Neon White felt like the perfect companion piece to my awaited playthrough of Final Fantasy VII: a lighting-fast action game to contrast a slower-paced JRPG. Yet, within the first few levels of playing Neon White, I knew this plan was shot by a game that contrasts itself far too well to put down.

The game has an incredibly well-defined gameplay loop for each level. First, figuring out the fastest path through the level to slowly whittle down the time to an Ace-rank medal (and even an elusive dev time-beating Red Ace medal once for me) in attempt after attempt of high-precision gameplay. Then, taking a fine-tooth comb to the level to find the hidden present and, more importantly, figure out how to actually collect it. Rinse and repeat for the next level. The present portion serves almost as a reward for getting an appropriate time on the level, something that often takes upwards of 10 minutes in the later levels. Without this "break", speedrunning levels back to back would almost certainly get exhausting.

Yet, both portions are able to remain incredibly stimulating with how they force you to thing about the physical space you're platforming through in each level. It'd be so easy for each level to be a linear, binary skill test, but the possibility space for each level is immense. They end up being these multi-faceted puzzles where absolutely everything around you needs to be considered in really interesting ways. So often you'll go through a level one way, be 10 seconds off from the Ace rank time, and then it just requires thinking about the tools to get through the level and how, if used in a completely different way, you shave off so much time.

The possibility space just continues growing the further in you get, with each new weapon added to your arsenal providing more freedom to utilize than the last. In the last few worlds, the grenade launcher that lets you both rocket jump up the side of walls and expend the weapon for a grappling hook completely blows the doors off the limitations of what 's possible if you're smart, and the game really makes you think about it. The game pulls the "figure out a way to conserve your bazookas throughout the level so you can stock up on blasts to scale up the side of a massive building to find a present" card more times than it really should be able to, but it remains satisfying to do every single time.

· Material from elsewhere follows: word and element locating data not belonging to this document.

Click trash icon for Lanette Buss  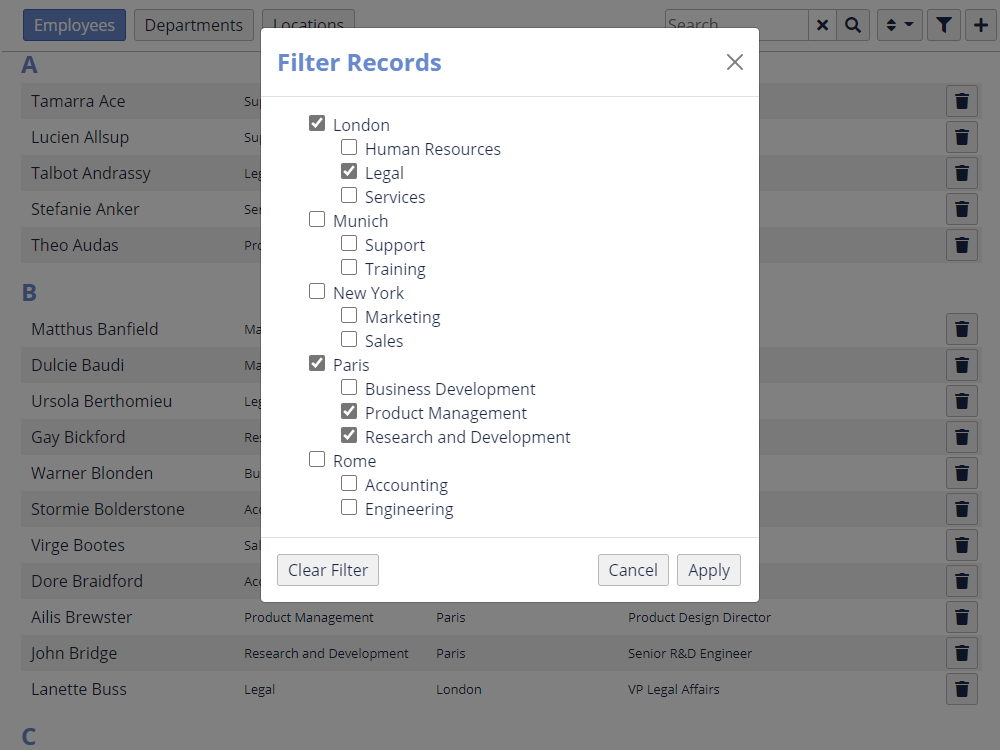coord(962,689)
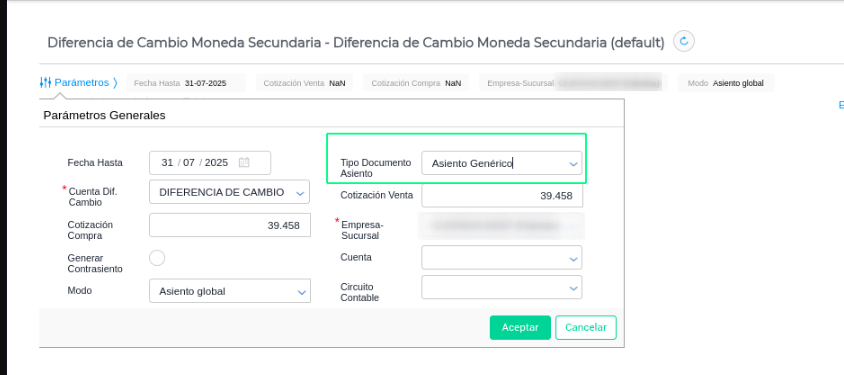Open the calendar icon in Fecha Hasta
The image size is (844, 375).
[x=244, y=162]
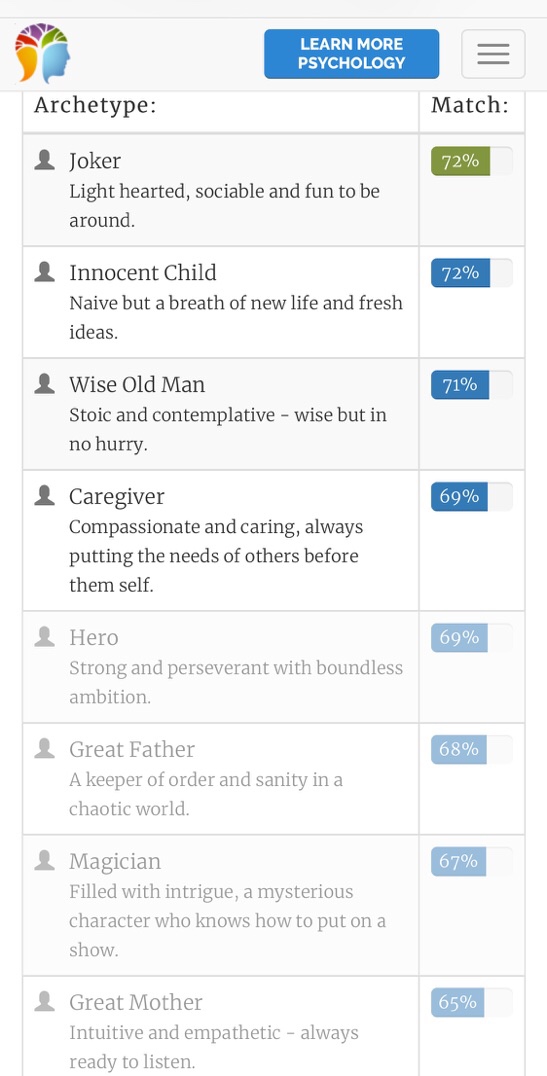
Task: Click the person icon beside Innocent Child
Action: tap(45, 272)
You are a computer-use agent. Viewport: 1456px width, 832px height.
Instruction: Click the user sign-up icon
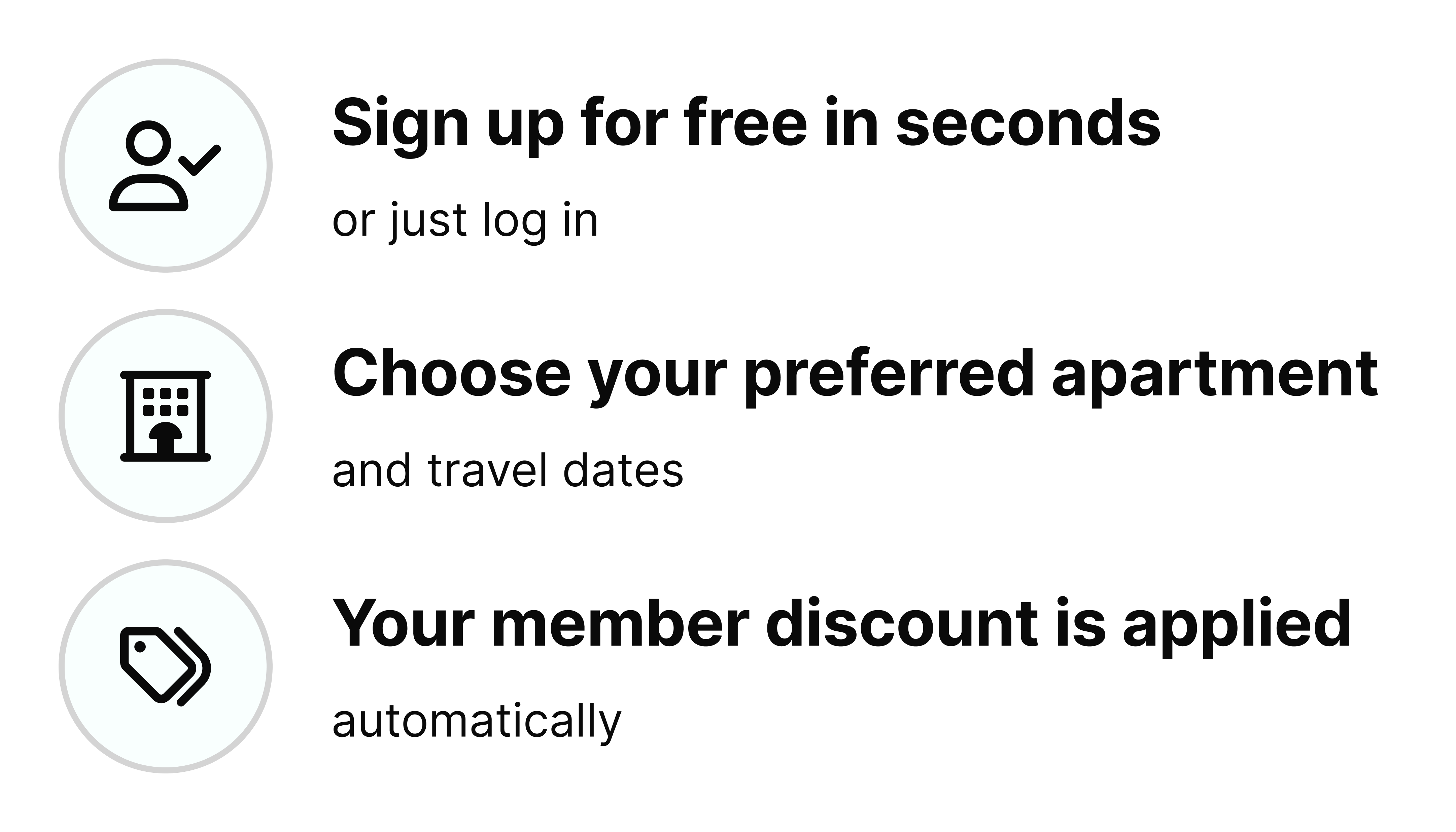pos(165,166)
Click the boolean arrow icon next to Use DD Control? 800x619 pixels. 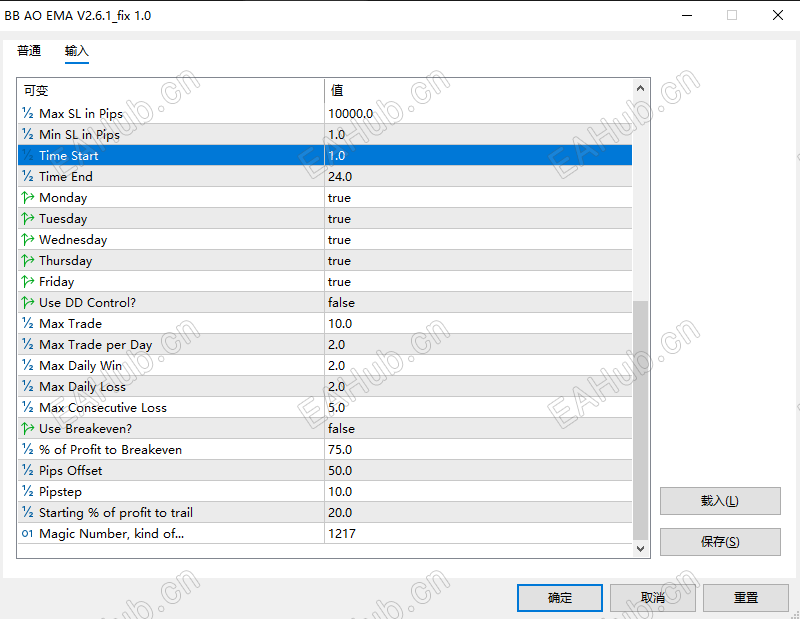coord(25,302)
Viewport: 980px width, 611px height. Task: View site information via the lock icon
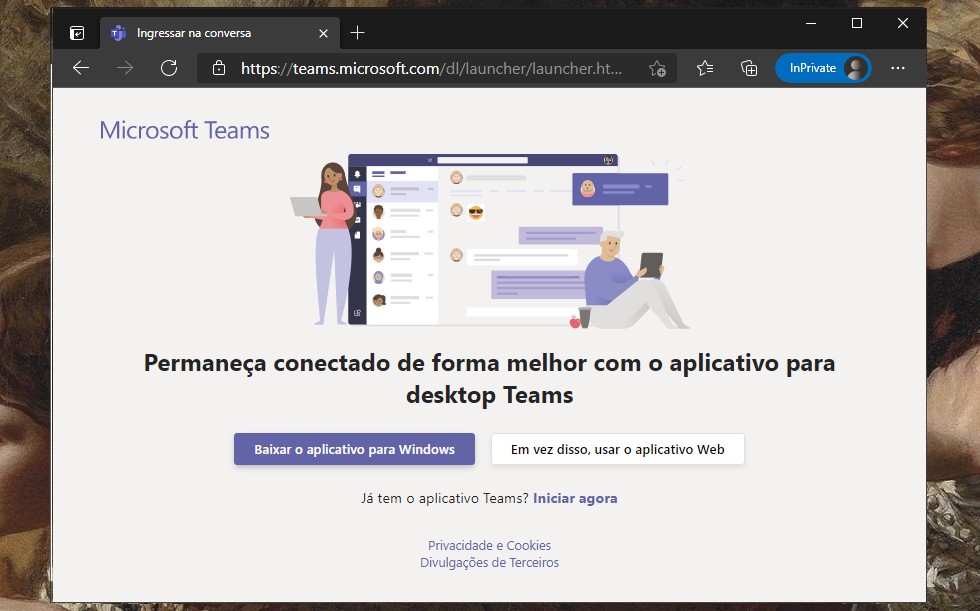point(219,69)
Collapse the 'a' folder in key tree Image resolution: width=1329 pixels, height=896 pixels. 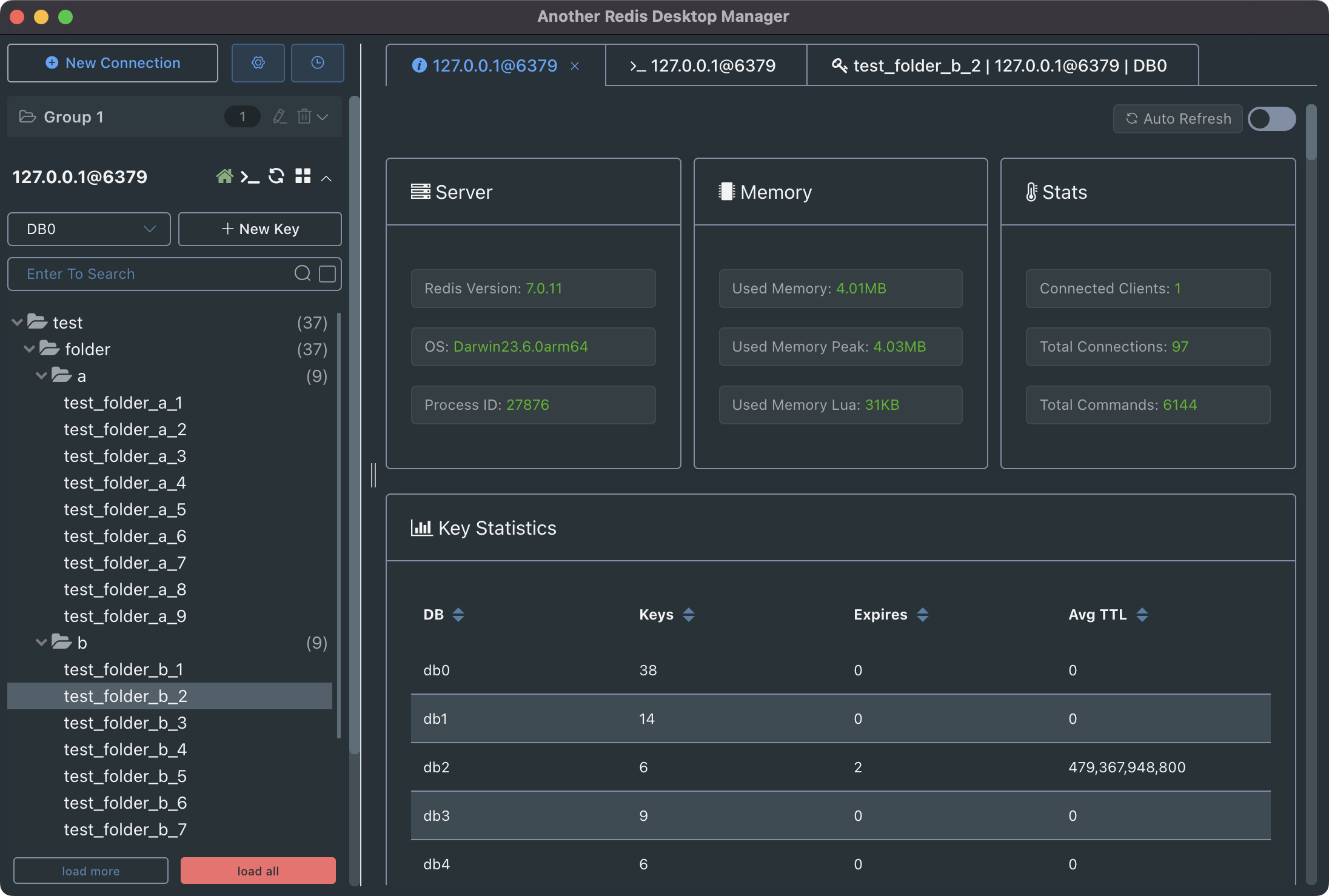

The game tries to replicate its high-octane/relaxing pace on a more macro structure as well, but it... doesn't work quite as well. The story the game tries to tell, in every facet down to its voice acting, feels overly thin for the amount of times the game dedicates to it. While nothing about it stuck out as outwardly bad to me, a lot of my paging through the dialogue, particularly in the individual character sidequests, felt like an obligation to get to the next portion of actual gameplay. By the end of the game, I ended up getting a bit annoyed at Neon Violet's yandere-isms, which I did not anticipate from my initial impressions of her (I am typically very tolerant of that kind of stuff)!

It's a shame how much space the lacking story takes place compared to what's a practically perfect gameplay experience. While I don't wish for the story to have been removed entirely, I think that would be a detriment to the game itself, sometimes you just wish something was a bit better! Still, it doesn't detract from the experience that much—and I think anybody who seriously docks the game for it needs to grow up a bit. Neon White as an incredibly enthralling, unique experience that understands speedrunning so well. I've been waiting to play the game since it released a year and a half ago, never getting around to it for one reason or another but always knowing it would be Poochycore. It feels good getting to this point and knowing my gut feeling was right!